Klancir connaît depuis longtemps les méthodes employées contre les migrants à la frontière

Battu, volé, maltraité

Pendant des années, les réfugiés et les migrants qui tentaient d’entrer dans l’État membre de l’UE, la Croatie, en provenance de Bosnie ont été battus, volés, maltraités et forcés de franchir illégalement la frontière. Des représentants de partis de droite soutiennent que la Croatie, qui a rejoint l’Union européenne en 2013, a le droit de protéger ses frontières et sa souveraineté. Hrvoje Zekanovic, des Hrvatski suverenisti (souverains croates), dit qu’il condamne toutes les formes de violence – mais, après que les refoulements ont été signalés, il a expressément remercié les policiers « parce qu’ils nous protègent ».

Le gouvernement croate refuse d’accepter les critiques pour ses pratiques. Le pays étant candidat à l’adhésion à l’espace Schengen théoriquement sans passeport, le gouvernement a même présenté l’efficacité des garde-frontières croates comme étant dans l’intérêt de l’Union européenne. Il y a des années, la chancelière allemande Angela Merkel a même expressément salué les efforts de la Croatie pour contrôler ses frontières. « C’est un système qui a été pratiqué pendant des années – avec le soutien tacite des institutions européennes responsables », a déclaré Klancir.

La médiatrice pour les droits humains, Tena Simonovic Einwalter, a demandé que ces incidents fassent l’objet d’une enquête approfondie. « Si des policiers croates sont vraiment impliqués, il s’agit d’une violation flagrante de la loi croate – et d’une violation de la Convention européenne des droits de l’homme », a déclaré Simonovic Einwalter à la chaîne de télévision N1. « Si les policiers ne sont pas impliqués, nous avons potentiellement un problème de sécurité nationale avec des groupes masqués qui battent des personnes sur le territoire de la République de Croatie. »

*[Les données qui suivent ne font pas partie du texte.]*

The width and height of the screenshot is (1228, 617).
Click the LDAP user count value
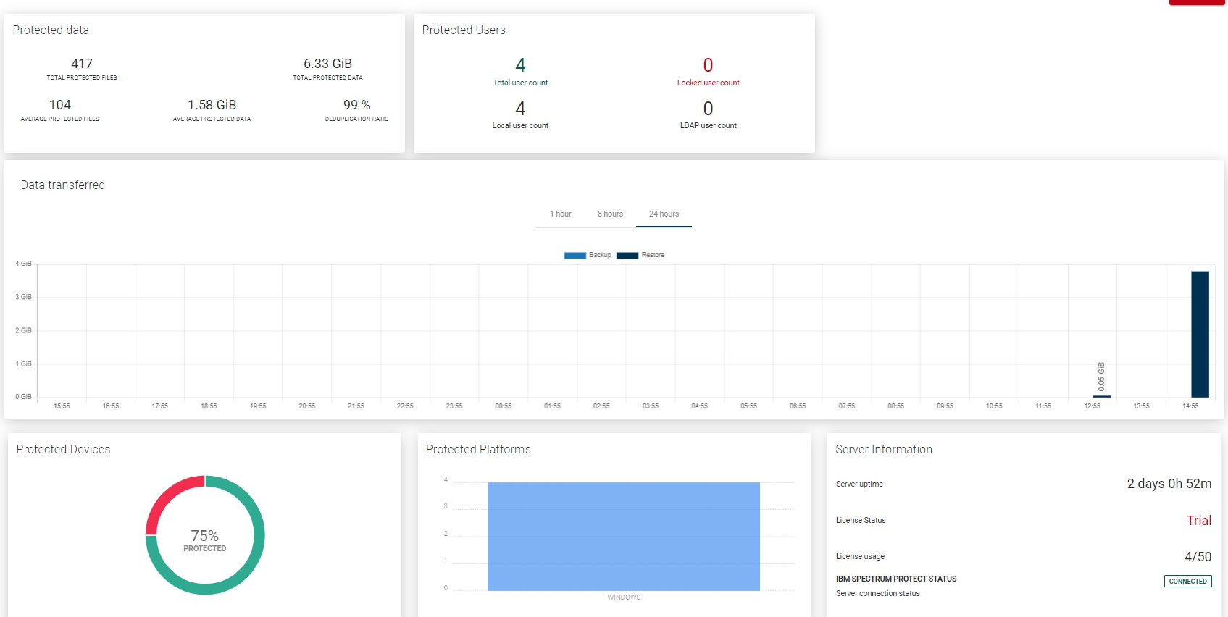(708, 109)

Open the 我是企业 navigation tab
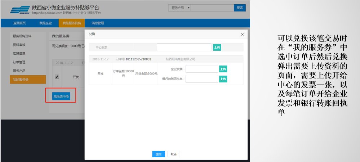tap(46, 23)
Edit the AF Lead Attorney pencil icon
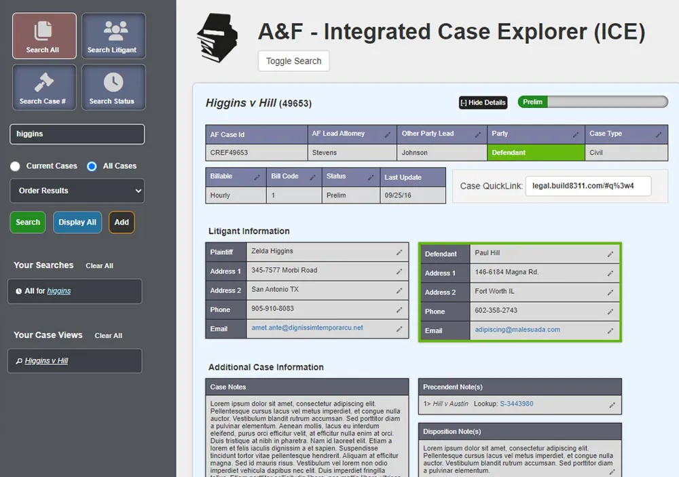The height and width of the screenshot is (477, 679). click(388, 134)
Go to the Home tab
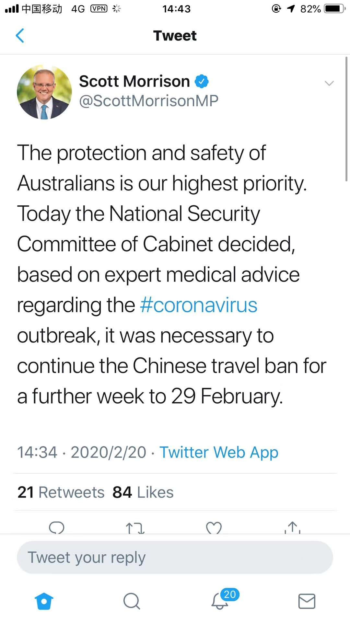350x622 pixels. (44, 601)
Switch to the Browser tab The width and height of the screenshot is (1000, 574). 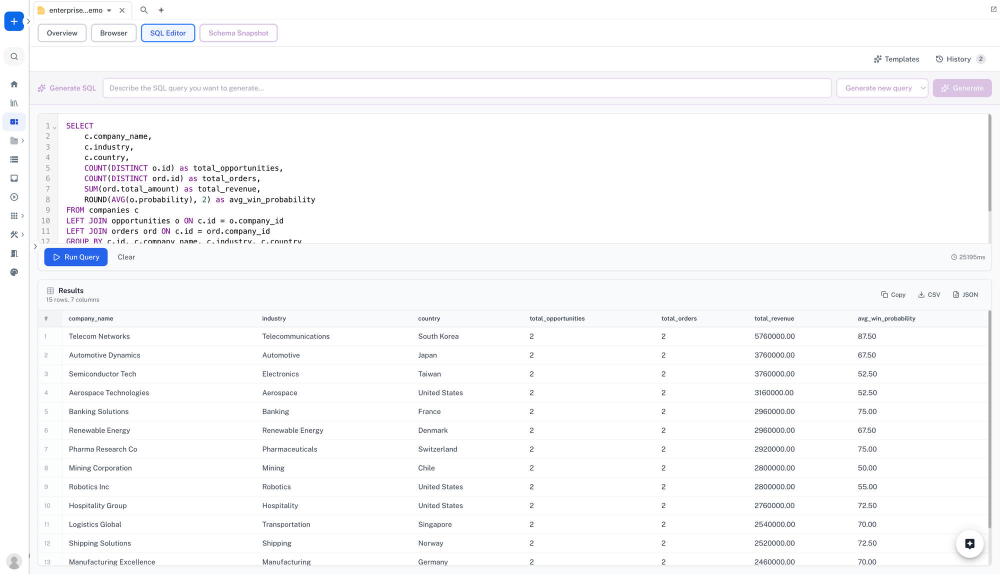click(114, 33)
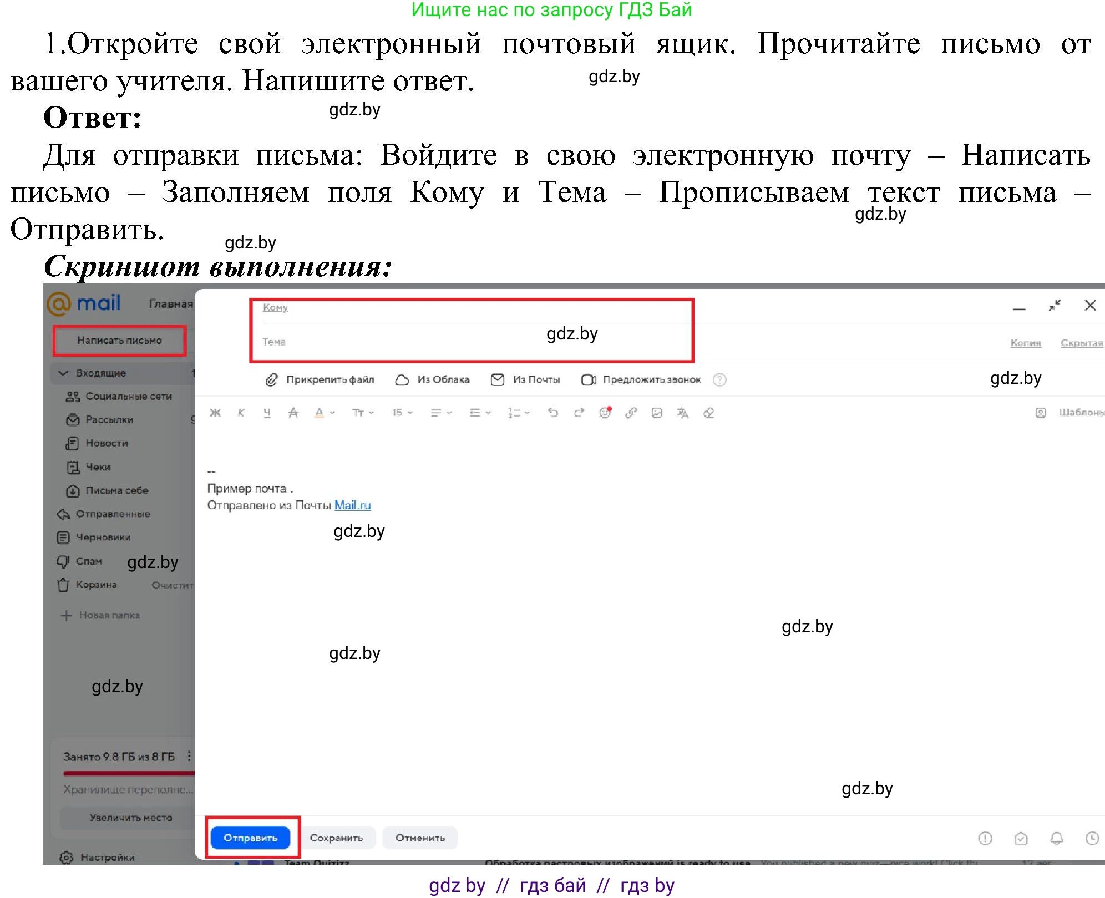The width and height of the screenshot is (1105, 898).
Task: Toggle bold formatting with Ж icon
Action: click(216, 413)
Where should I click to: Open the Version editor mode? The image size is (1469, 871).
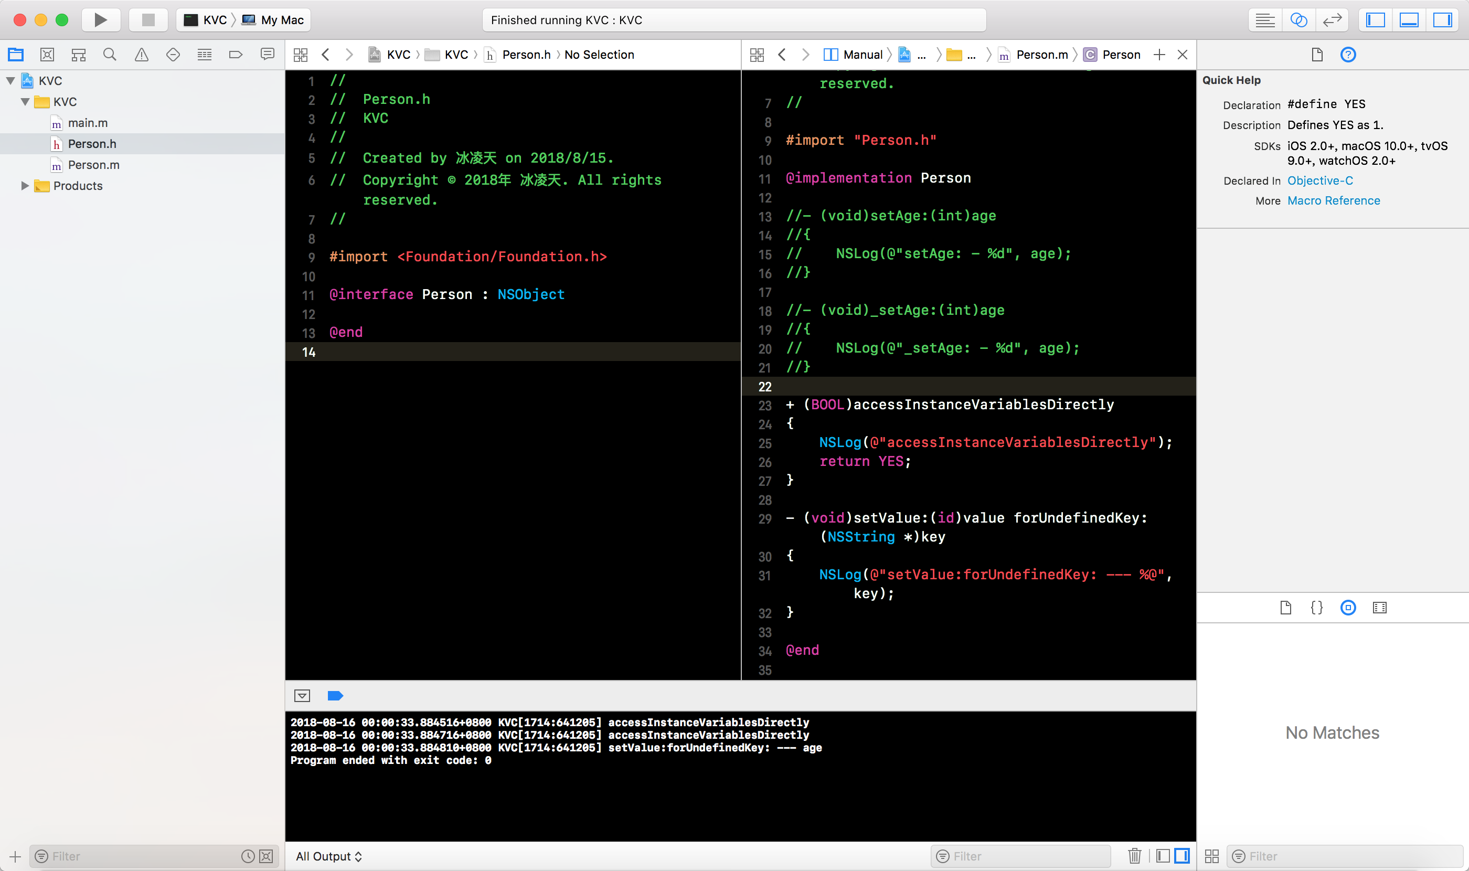pyautogui.click(x=1332, y=20)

Tena Simonovic Einwalter est assise à un bureau avec un stylo à la main et un papier devant elle

Simonovic Einwalter pense que les images indiquent que les lois sont enfreintes

Les refoulements ne sont pas un secret en Croatie. Lorsque la présidente Kolinda Grabar-Kitarovic a été confrontée à des rapports il y a deux ans, elle n’a pas nié catégoriquement les refoulements – et a même remis en question leur illégalité. « Bien sûr, un peu de force est nécessaire lorsque des personnes sont expulsées », a déclaré Grabar-Kitarovic à la chaîne de télévision suisse SRF en 2019.

En fait, de nombreux partisans des refoulements disent qu’il ne faut pas tenir compte des droits ou de la loi lors du renvoi des personnes qui ont traversé la frontière sans autorisation. « Mais l’anarchie ne peut pas être une réponse à l’anarchie », a averti ses compatriotes, l’archevêque de Rijeka, Mate Uzinic. « En tant que citoyen croate, je suis attristé et honteux de ces images, de ce qu’elles montrent et du type de société que nous devenons », a-t-il écrit sur Facebook. « J’ai honte en tant qu’être humain. »

Cet article a été traduit de l’allemand.